**Requirements**. Transcribe the lines of the listing below verbatim, starting at the line that contains "You are a computer-use agent. This" and ending at the final line of the listing, both included.

**Record extracts**.
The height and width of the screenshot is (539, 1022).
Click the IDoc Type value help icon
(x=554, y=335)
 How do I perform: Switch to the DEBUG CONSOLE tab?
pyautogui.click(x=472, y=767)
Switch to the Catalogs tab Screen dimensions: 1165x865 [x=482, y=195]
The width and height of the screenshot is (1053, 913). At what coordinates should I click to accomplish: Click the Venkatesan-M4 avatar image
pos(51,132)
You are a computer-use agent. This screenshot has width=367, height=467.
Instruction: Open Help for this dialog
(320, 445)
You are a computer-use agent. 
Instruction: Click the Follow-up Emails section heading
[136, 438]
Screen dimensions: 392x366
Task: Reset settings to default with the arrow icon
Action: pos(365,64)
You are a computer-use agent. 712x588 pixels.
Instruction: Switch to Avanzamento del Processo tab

**Solution below**.
You are a computer-use agent. This screenshot has width=367, height=467.
Instruction: Open Help for this dialog
(320, 445)
You are a computer-use agent. 
Instruction: Click the Follow-up Emails section heading
[136, 438]
Screen dimensions: 392x366
Task: Reset settings to default with the arrow icon
Action: pos(365,64)
You are a computer-use agent. 712x588 pixels.
Instruction: Switch to Avanzamento del Processo tab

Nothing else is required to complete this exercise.